Court Upholds Borkum Gas Drilling Permit as Environmental Group Vows Further Legal Action
German administrative court upholds Borkum gas drilling permit for One‑Dyas; environmental group vows further legal action in Dutch courts and local appeals.
The Higher Administrative Court of Lower Saxony has dismissed a lawsuit by the Deutsche Umwelthilfe and confirmed the permit for Borkum gas drilling granted to One‑Dyas, leaving the company’s German authorization intact. The ruling sustains an approval originally issued by the State Office for Mining, Energy and Geology in August 2024 and maintains that potential minor seismic activity and seabed subsidence would not cause lasting harm to North Sea wildlife. The Deutsche Umwelthilfe said it will pursue parallel litigation in the Netherlands and other legal avenues.
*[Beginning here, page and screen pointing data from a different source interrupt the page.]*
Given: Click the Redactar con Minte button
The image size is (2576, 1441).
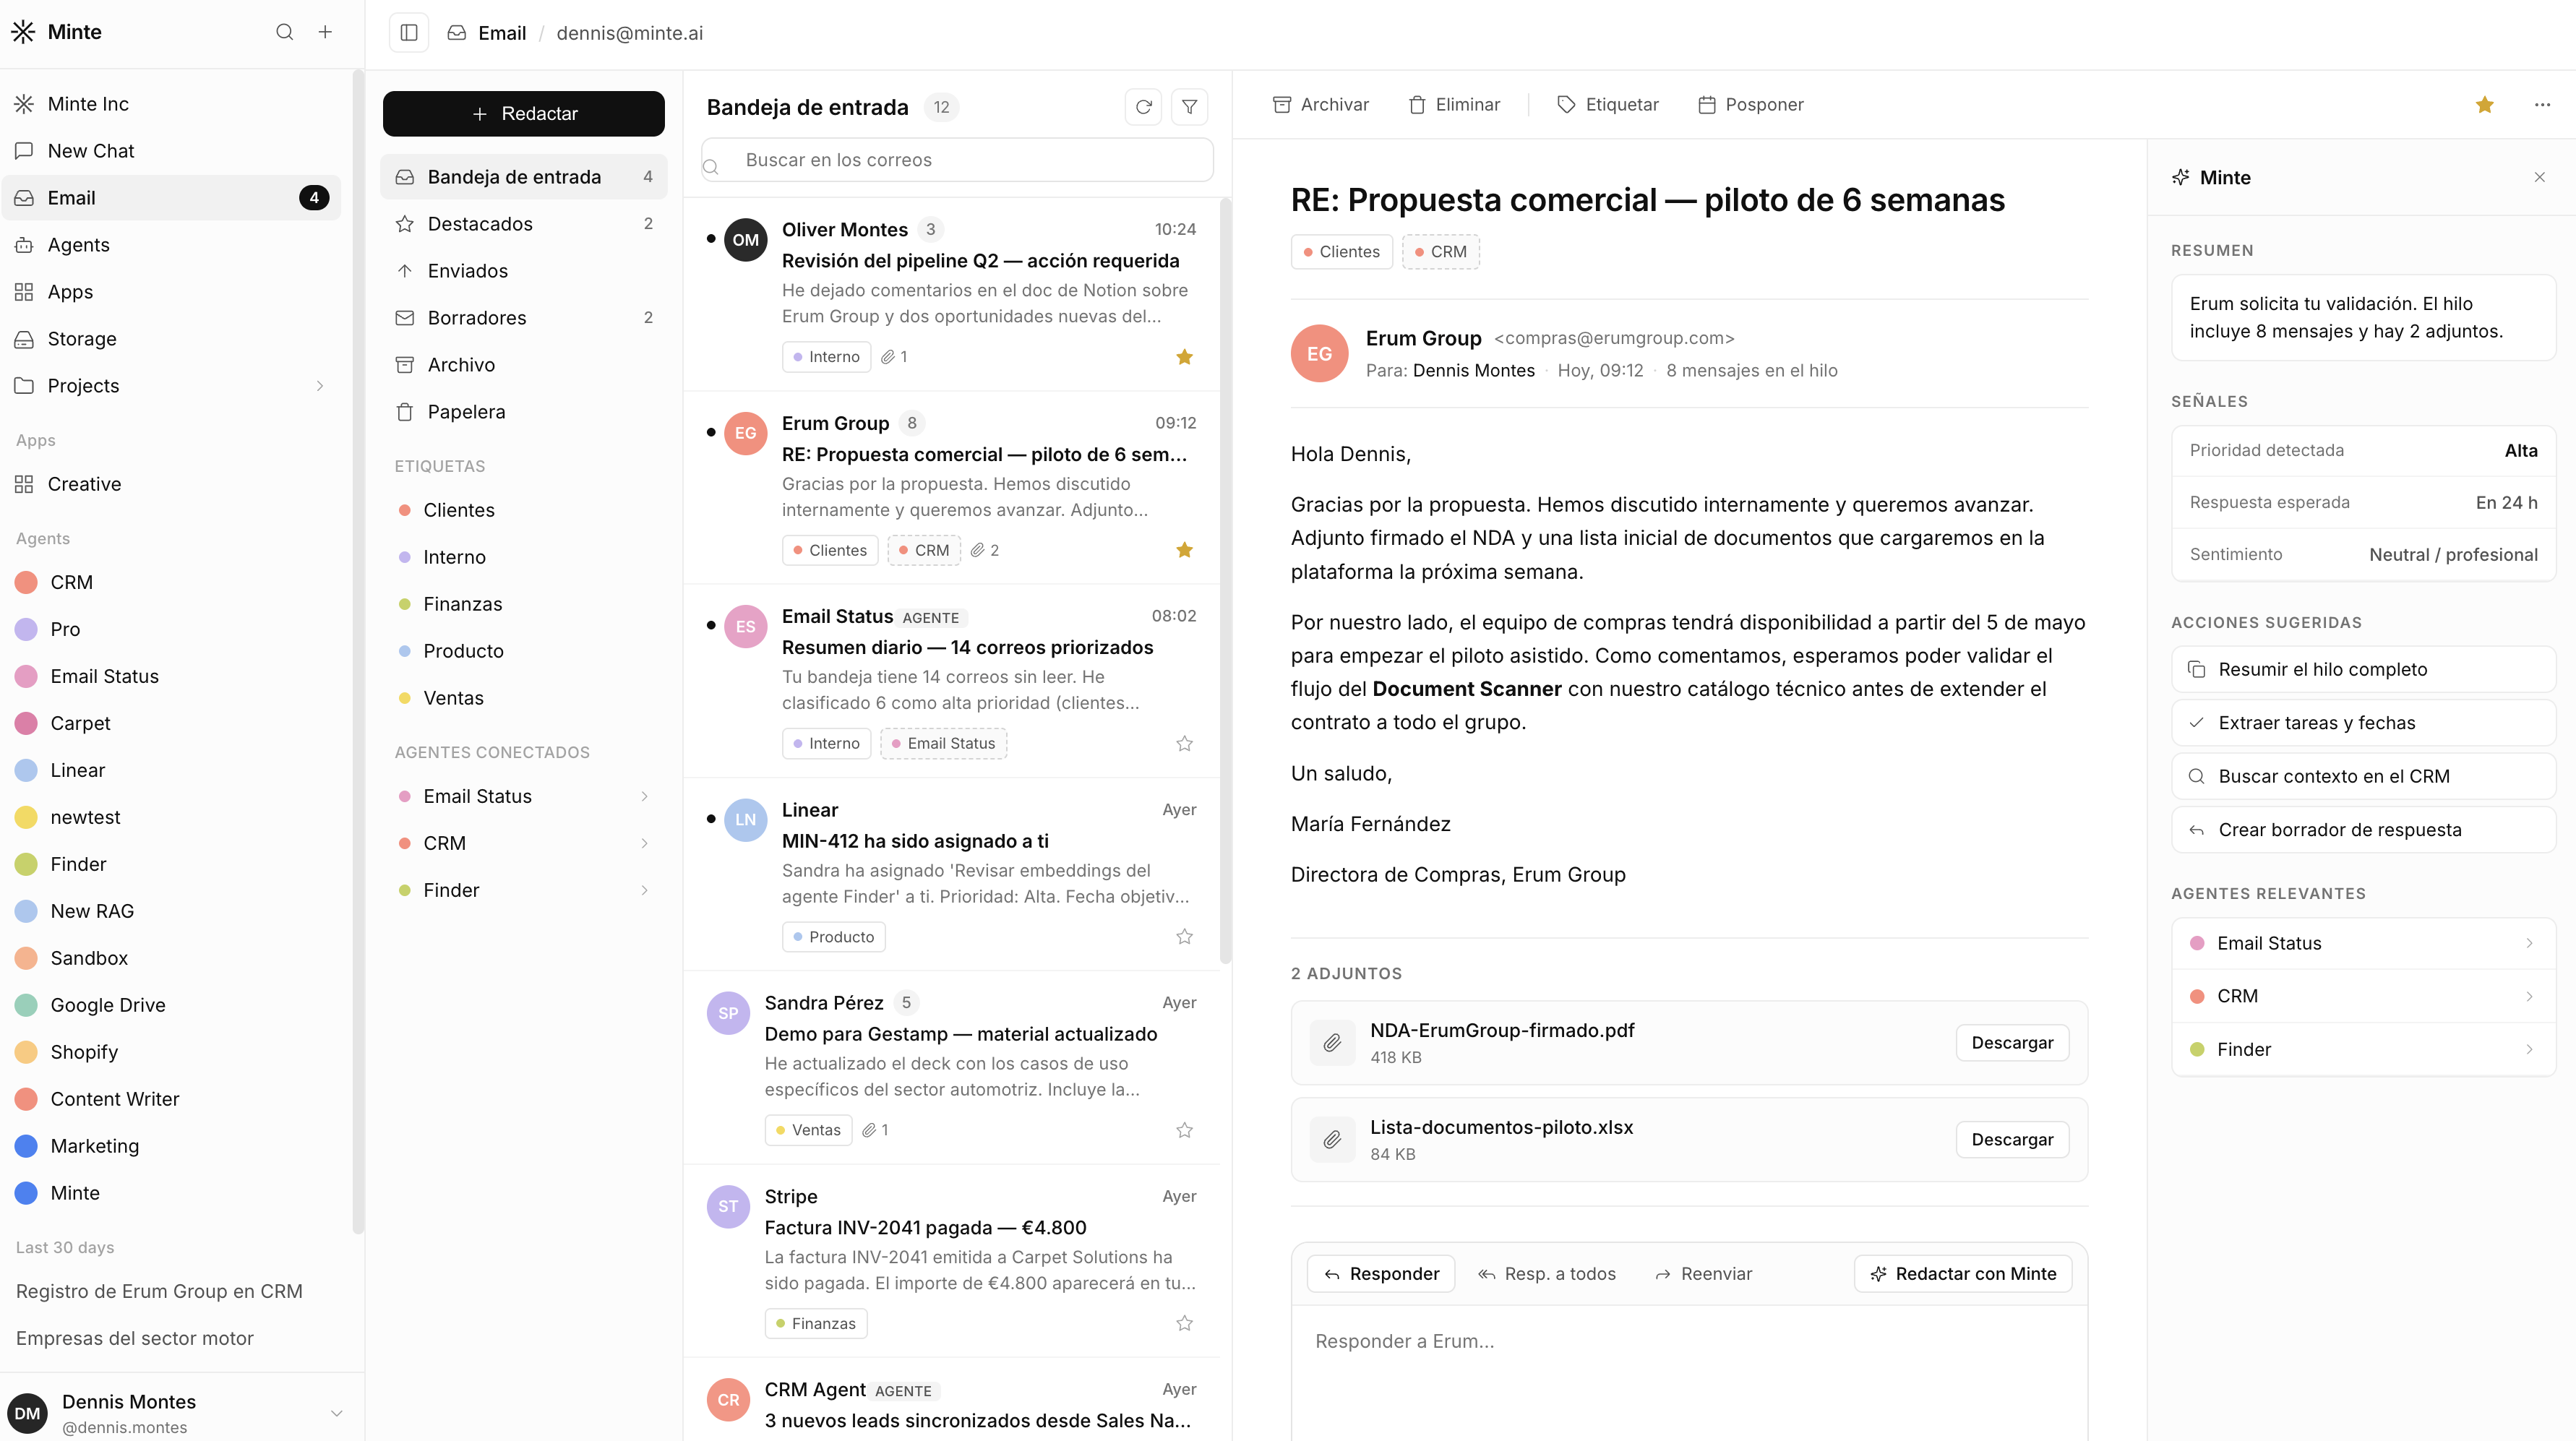Looking at the screenshot, I should click(x=1962, y=1274).
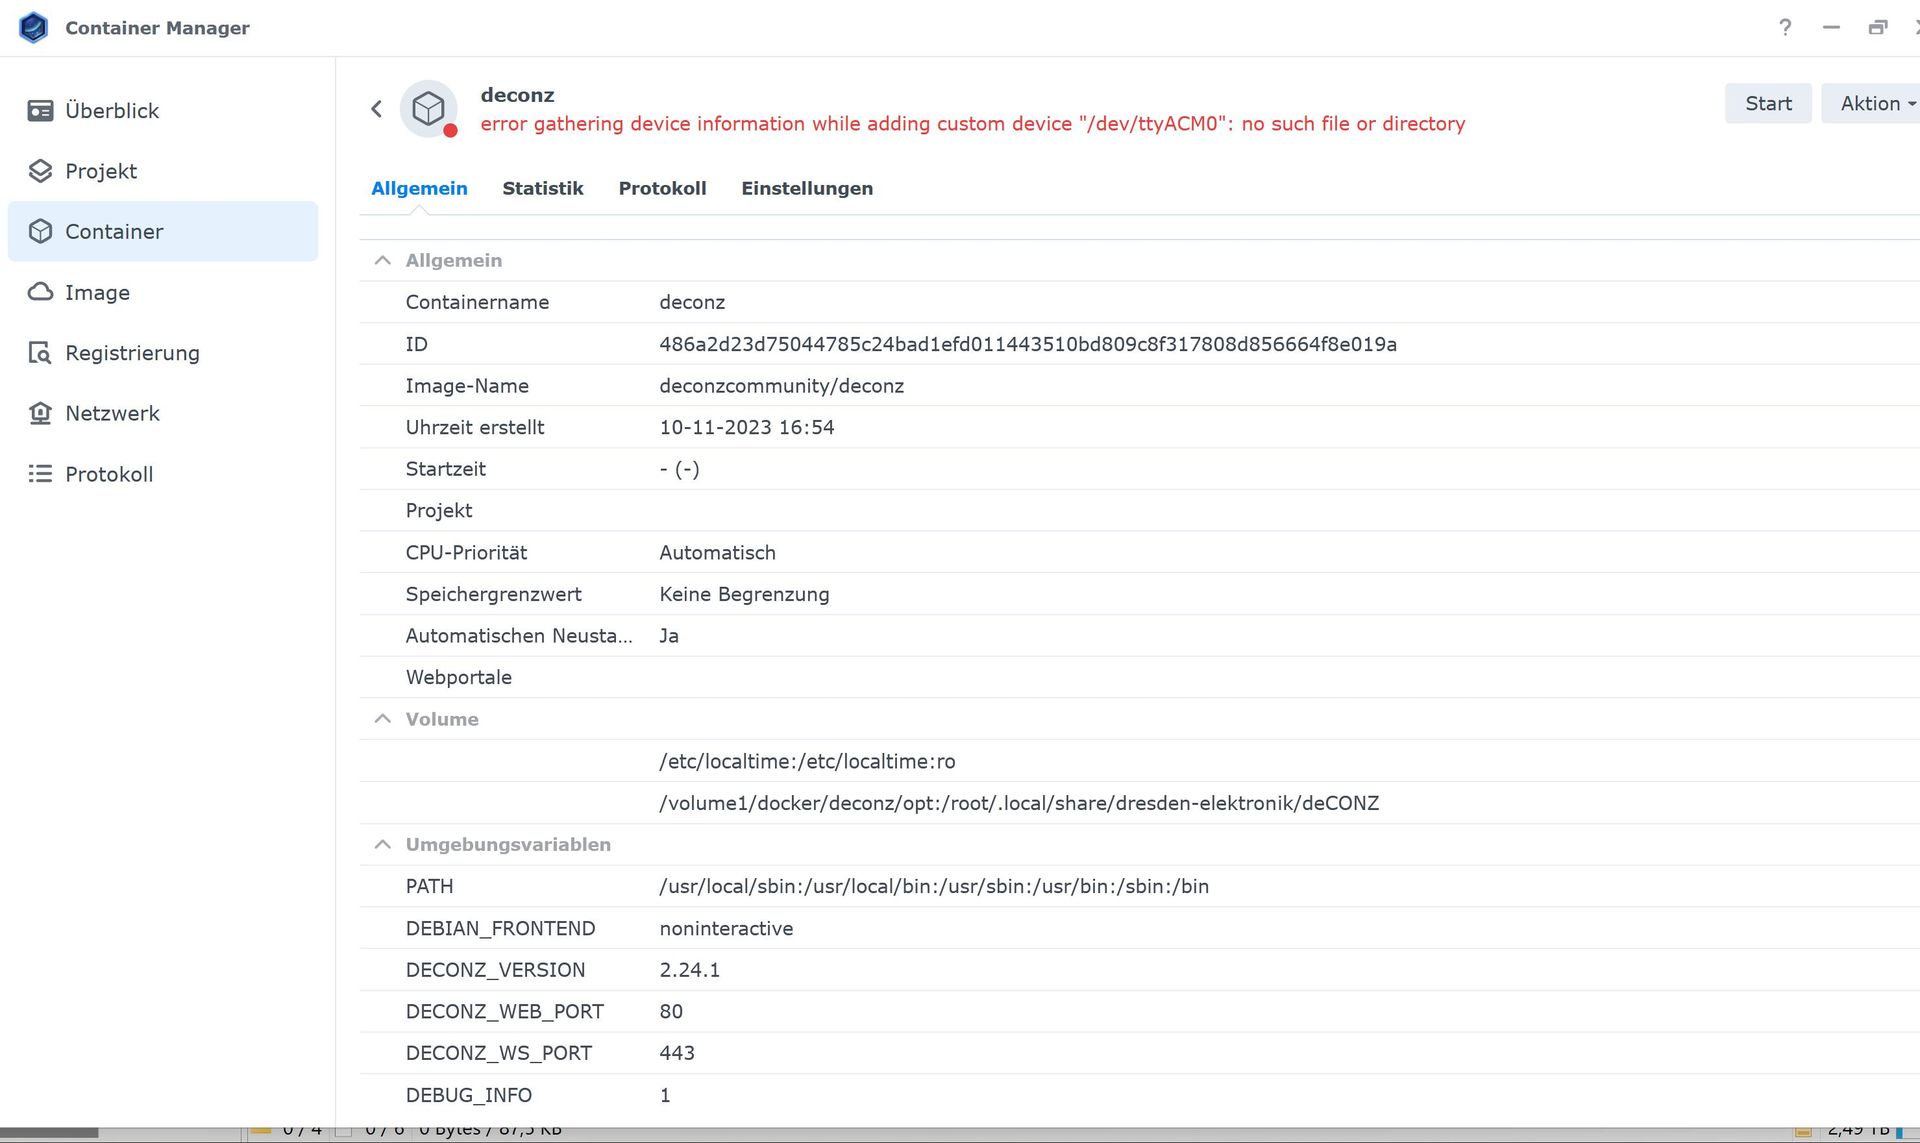Click the help question mark icon

point(1785,27)
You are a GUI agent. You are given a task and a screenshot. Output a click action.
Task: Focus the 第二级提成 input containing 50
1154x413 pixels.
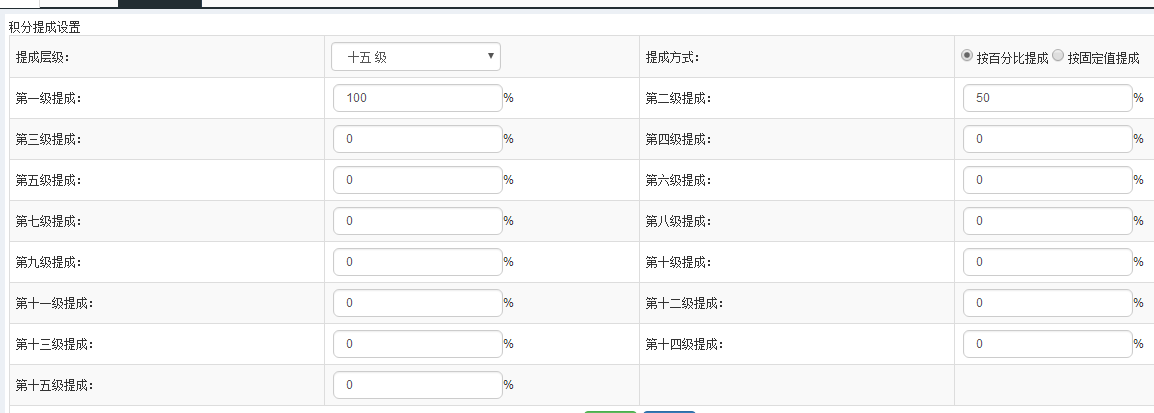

Court affirms permit and limits further federal revision
The court found that the German permit for gas extraction under the seabed can stand despite environmental objections. It determined that predicted small earthquakes and localized seabed lowering would not sustainably impair marine species in the North Sea.
The court did not admit a revision to the Federal Administrative Court, but it left open a procedural remedy: an appeal against the decision may be lodged within one month of the ruling. That procedural window establishes a short deadline for additional challenges in the German legal system.
Environmental concerns flagged over noise and produced water
Environmental advocates argued that drilling noise could disturb harbour porpoises and other marine life, and that produced water from the platform — which can contain heavy metals such as mercury — may pose contamination risks. The Deutsche Umwelthilfe said the German permit failed to adequately account for impacts originating from drilling and production on the Dutch side of the field.
The court’s assessment weighed those concerns against scientific evidence presented in the proceedings and concluded the projected impacts would not be of a degree that requires revocation of the authorization. Nonetheless, environmental groups maintain that uncertainties about noise propagation and contaminant dispersal justify stricter controls or bans.
Deutsche Umwelthilfe to intensify Dutch legal campaign
Following the decision, the Deutsche Umwelthilfe signaled it will continue litigation in the Netherlands, where it has already won an initial challenge to a Dutch drilling permit in the first instance. The organization’s federal director, Sascha Müller‑Kraenner, said the group expects a higher‑court decision in the Netherlands later in 2026 and called for comprehensive legislation to ban oil and gas drilling in and beneath marine protected areas.
The group also said it would monitor opportunities to press further objections in German courts where procedurally possible. Activists framed the strategy as a cross‑border legal effort to address environmental risks linked to offshore hydrocarbon projects.
One‑Dyas schedule, capacity and remaining operations on German side
One‑Dyas began drilling on the Dutch side of the field in March 2025 and holds an 18‑year authorization to extract gas beneath the German seabed under the permit issued in August 2024. According to information provided by authorities and the company’s public statements, the planned platform is expected in regular operation to produce about two billion cubic meters of gas per year.
One‑Dyas projects that the facility could reach that production level in the fourth quarter of 2026, a timeline the company frames as “before the onset of winter.” The projected annual output equals roughly 2.5 percent of Germany’s gas consumption, and the operator has indicated interest in developing additional nearby fields.
Local government actions and upcoming regional hearings
Local governments have not remained on the sidelines. The city of Borkum has filed its own legal challenge over the drilling and is scheduled to have that case heard at the Higher Administrative Court in Lüneburg in early May 2026. Municipal authorities have cited concerns about tourism, fisheries and coastal ecosystems in arguing for closer scrutiny.
A spokesperson for the State Office for Mining, Energy and Geology told reporters that drilling under the German seabed has not yet begun on the German side, and that further decisions will follow regulatory procedures if and when One‑Dyas seeks to commence operations there. Regulators will also oversee monitoring and mitigation measures tied to the permit.
The permit’s 18‑year term, the expected production profile, and the company’s broader exploration plans make the Borkum project a focal point for local stakeholders and national debates over energy, security of supply and environmental protection.
The case highlights the cross‑border complexity of offshore energy governance in the southern North Sea, where Dutch and German waters and regulatory frameworks overlap. Whether litigation in Dutch courts or subsequent appeals in Germany will alter the project’s trajectory remains uncertain, and interested parties are preparing for decisions in the coming months.